Although management has a solid reputation and had been working hard to streamline the business, the April quarter revealed a 8% year-over-year decline in PPNR, which was magnified due to weaker-than-expected cost-cutting measures. What's more, for BB&T the April quarter also revealed signs of struggle in residential and commercial lending.
This weakness in lending prolonged a performance issue that began late last year. Despite the fact that operating revenue grew 4% year over year, revenue was down sequentially, which also impacted profitability. I didn't want to blow these result too far out of context, though.
Given that the entire sector posted these same struggles, including Wells Fargo
On July 18, BB&T will have an opportunity to reverse these trends when the bank reports results for the second quarter. The analyst consensus calls for earnings per share of 74 cents on revenue of $2.4 billion. Essentially, the Street expects revenue to arrive flat-to-down by as much as 40 basis points.
But this contradicts the optimism that management has recently demonstrated when speaking at the Morgan Stanley Financial Conference last month. Kelly King, the bank's CEO, talked about better-than-expected production the bank has seen in the April and May. This is while he also suggested that the month of June might be stronger.
With that in mind, it's tough for me to expect an underperformance in revenue when the bank reports second-quarter results. I believe investors should expect revenue growth of at least 3.5% and slightly above.
It's also encouraging that the bank has shown a willingness to take some chances on various growth opportunities, including its acquisition of BankAtlantic last year. In other words, with continued synergistic improvements, the bank should be able to realize improved capital expense reductions as the year progresses.
If there are any concerns about BB&T, it's with the company's stress test known as CCAR, or comprehensive capital analysis review. This is the test conducted by the Federal Reserve, which is used to ensure that financial institutions have adequate capital planning to prevent the sort of "too big to fail" situations that impacted the American taxpayer at the height of the credit crisis.
Surprisingly, BB&T failed its last evaluation despite demonstrating arguably the best capital ratio within the sector. At the recent conference last month, management announced to shareholders that the bank had resubmitted its CCAR for review.

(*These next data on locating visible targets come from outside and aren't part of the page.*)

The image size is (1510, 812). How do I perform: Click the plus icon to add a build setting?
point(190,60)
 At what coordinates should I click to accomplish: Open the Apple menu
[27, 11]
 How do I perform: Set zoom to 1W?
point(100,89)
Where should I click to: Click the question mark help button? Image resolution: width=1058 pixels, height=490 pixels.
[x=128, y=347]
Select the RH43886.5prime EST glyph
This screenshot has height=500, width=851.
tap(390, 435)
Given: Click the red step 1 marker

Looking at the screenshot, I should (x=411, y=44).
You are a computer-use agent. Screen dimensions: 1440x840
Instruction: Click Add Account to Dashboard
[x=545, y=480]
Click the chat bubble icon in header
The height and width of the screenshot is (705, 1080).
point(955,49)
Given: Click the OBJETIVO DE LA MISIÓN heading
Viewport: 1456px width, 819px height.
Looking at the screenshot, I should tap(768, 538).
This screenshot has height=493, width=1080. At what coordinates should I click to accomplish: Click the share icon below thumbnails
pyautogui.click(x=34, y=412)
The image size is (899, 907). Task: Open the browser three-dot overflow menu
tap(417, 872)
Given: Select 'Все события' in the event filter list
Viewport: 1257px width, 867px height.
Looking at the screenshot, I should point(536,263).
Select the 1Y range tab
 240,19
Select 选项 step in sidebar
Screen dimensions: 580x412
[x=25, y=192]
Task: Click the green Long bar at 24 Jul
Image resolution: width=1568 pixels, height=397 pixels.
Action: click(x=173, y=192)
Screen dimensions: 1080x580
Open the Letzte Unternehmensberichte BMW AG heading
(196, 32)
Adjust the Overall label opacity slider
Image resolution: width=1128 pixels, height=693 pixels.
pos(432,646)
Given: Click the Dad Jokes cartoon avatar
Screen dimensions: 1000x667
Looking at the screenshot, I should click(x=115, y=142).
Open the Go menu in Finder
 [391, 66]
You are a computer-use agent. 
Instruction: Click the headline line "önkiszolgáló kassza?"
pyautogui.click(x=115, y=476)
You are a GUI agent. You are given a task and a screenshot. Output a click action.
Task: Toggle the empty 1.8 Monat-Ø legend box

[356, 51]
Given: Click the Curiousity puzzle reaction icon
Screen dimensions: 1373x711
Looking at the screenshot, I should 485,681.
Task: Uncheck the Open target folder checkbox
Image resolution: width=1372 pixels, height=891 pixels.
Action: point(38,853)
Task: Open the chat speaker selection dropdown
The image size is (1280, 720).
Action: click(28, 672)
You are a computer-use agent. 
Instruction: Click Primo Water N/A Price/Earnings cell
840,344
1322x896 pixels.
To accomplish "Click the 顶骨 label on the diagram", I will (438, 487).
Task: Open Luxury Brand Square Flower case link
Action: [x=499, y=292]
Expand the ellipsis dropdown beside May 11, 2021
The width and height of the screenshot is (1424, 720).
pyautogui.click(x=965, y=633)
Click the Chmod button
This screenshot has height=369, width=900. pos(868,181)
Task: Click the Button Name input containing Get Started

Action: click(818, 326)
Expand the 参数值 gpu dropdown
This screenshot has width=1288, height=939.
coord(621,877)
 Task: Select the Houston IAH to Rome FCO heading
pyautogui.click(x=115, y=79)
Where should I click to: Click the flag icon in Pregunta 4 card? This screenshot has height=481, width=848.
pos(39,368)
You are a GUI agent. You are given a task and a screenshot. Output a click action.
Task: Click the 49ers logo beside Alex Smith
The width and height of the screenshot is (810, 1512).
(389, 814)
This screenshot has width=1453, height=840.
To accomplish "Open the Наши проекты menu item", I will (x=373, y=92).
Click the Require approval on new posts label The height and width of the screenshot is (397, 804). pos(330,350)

I don't anticipate there will be a problem this time considering the bank recently raised its dividend by 15%. The bank would not have enacted a dividend hike if capital and/or liquidity were a concern.
With that in mind, while I'm inclined to believe the bank still has a solid operation, I'm not convinced the stock has much more upside potential from current levels. Before buying, I would wait to hear what management says about results of the CCAR. That, along with improved results in commercial and residential lending, should offer better near-term clarity.
At the time of publication, the author held no position in any of the stocks mentioned.